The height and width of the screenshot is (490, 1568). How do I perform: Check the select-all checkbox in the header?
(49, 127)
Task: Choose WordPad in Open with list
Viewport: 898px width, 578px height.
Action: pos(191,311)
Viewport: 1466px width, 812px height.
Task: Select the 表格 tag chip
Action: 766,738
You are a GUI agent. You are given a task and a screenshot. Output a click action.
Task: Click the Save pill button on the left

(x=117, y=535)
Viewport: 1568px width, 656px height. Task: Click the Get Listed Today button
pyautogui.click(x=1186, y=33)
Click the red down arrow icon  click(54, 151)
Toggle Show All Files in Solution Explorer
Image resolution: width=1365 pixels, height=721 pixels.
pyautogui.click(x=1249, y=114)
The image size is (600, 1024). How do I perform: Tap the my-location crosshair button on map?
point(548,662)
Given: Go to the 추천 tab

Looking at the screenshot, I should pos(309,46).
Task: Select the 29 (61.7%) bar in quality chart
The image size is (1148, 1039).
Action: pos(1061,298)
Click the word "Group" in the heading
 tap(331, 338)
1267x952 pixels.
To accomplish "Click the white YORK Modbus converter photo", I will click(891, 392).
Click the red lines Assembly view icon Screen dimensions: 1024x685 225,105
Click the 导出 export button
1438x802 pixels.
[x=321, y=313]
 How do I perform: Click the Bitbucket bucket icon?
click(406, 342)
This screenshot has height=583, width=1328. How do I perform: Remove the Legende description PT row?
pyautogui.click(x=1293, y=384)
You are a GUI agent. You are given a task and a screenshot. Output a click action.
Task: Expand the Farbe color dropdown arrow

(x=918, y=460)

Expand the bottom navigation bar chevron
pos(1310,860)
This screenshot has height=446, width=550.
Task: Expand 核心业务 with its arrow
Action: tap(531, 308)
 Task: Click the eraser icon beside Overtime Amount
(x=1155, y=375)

PROBLEM DESCRIPTION: Return each entry from the material above exactly as it appears.

SOLUTION TO THIS TASK:
The height and width of the screenshot is (490, 1568). How do I perform: Check the select-all checkbox in the header?
(49, 127)
Task: Choose WordPad in Open with list
Viewport: 898px width, 578px height.
Action: pos(191,311)
Viewport: 1466px width, 812px height.
Task: Select the 表格 tag chip
Action: 766,738
You are a GUI agent. You are given a task and a screenshot. Output a click action.
Task: Click the Save pill button on the left

(x=117, y=535)
Viewport: 1568px width, 656px height. Task: Click the Get Listed Today button
pyautogui.click(x=1186, y=33)
Click the red down arrow icon  click(54, 151)
Toggle Show All Files in Solution Explorer
Image resolution: width=1365 pixels, height=721 pixels.
pyautogui.click(x=1249, y=114)
The image size is (600, 1024). How do I perform: Tap the my-location crosshair button on map?
point(548,662)
Given: Go to the 추천 tab

Looking at the screenshot, I should pos(309,46).
Task: Select the 29 (61.7%) bar in quality chart
The image size is (1148, 1039).
Action: pos(1061,298)
Click the word "Group" in the heading
 tap(331, 338)
1267x952 pixels.
To accomplish "Click the white YORK Modbus converter photo", I will click(891, 392).
Click the red lines Assembly view icon Screen dimensions: 1024x685 225,105
Click the 导出 export button
1438x802 pixels.
[x=321, y=313]
 How do I perform: Click the Bitbucket bucket icon?
click(406, 342)
This screenshot has height=583, width=1328. How do I perform: Remove the Legende description PT row?
pyautogui.click(x=1293, y=384)
You are a GUI agent. You are given a task and a screenshot. Output a click action.
Task: Expand the Farbe color dropdown arrow

(x=918, y=460)

Expand the bottom navigation bar chevron
pos(1310,860)
This screenshot has height=446, width=550.
Task: Expand 核心业务 with its arrow
Action: tap(531, 308)
 Task: Click the eraser icon beside Overtime Amount
(x=1155, y=375)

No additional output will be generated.